Description
Literary Nonfiction. Jewish Studies. Personal Memoir. A lantern slide, a faded recipe book, a postcard from Mexico, a nugget of fool's gold—such are the clues available to the narrator of THE SMALLEST OBJECTIVE as she excavates for buried treasure in her family home. Together, these objects belonging to several Jewish personalities afford an intriguing vantage point on 20th‐century Montreal—from a Runyonesque character well-known by the city's gossip columnists to a Lithuanian botanist versed in the fossil record to a young woman whose newfound opportunities mirror the promise and ambiguities of the city itself.

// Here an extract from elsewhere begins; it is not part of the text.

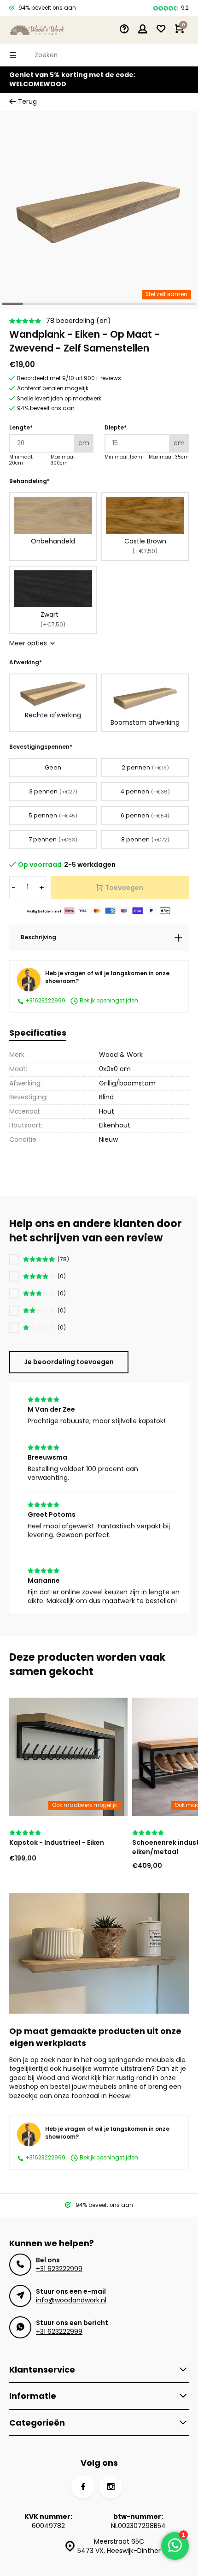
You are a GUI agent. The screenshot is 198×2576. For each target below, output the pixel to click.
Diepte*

As the narrator struggles with her mother's failing memory and final decline, unexpected secrets are revealed and expired truths exposed.
Author Bio
Sharon Kirsch is the author of THE SMALLEST OBJECTIVE (New Star Books, 2020) and WHAT SPECIES OF CREATURES (2008), a book of creative non-fiction about first encounters between early settlers to North America and unfamiliar "beasts." A writer and an editor, she has published fiction, narrative non-fiction, and journalism, most recently in subTerrain and Room magazines. Sharon Kirsch is originally from Montreal and has lived in the US and the UK, the latter as a Commonwealth Scholar for postgraduate study in Middle English literature. She is a graduate of the Humber School for Writers Correspondence Program. She currently is based in Toronto.